=== Input data ===
....
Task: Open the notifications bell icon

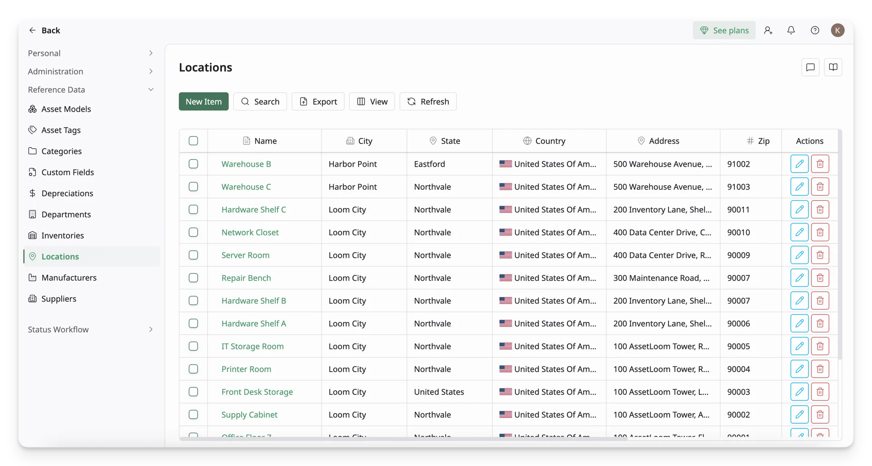Action: (791, 30)
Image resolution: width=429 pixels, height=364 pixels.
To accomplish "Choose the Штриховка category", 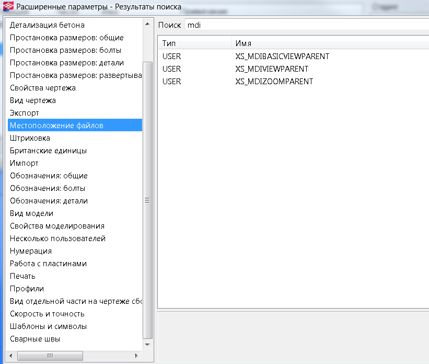I will pyautogui.click(x=30, y=138).
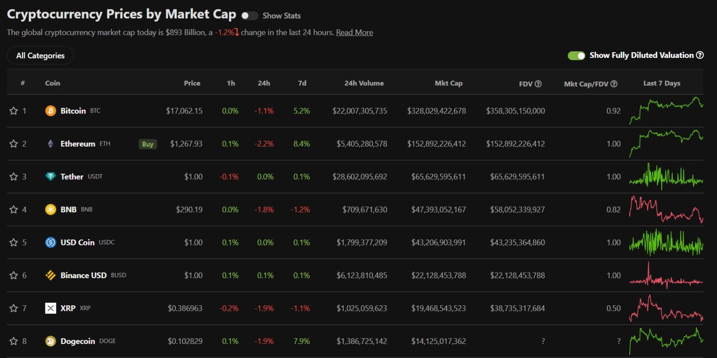The width and height of the screenshot is (717, 358).
Task: Star Bitcoin to add it to watchlist
Action: point(14,111)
....
=== What is needed ===
Everything from the first line of the records through the line containing "Image resolution: width=429" should be reproduced exactly, apart from the pictures.

=== Solved exercise ===
Task: Open the notifications bell icon

Action: (791, 30)
Image resolution: width=429 pixels, height=364 pixels.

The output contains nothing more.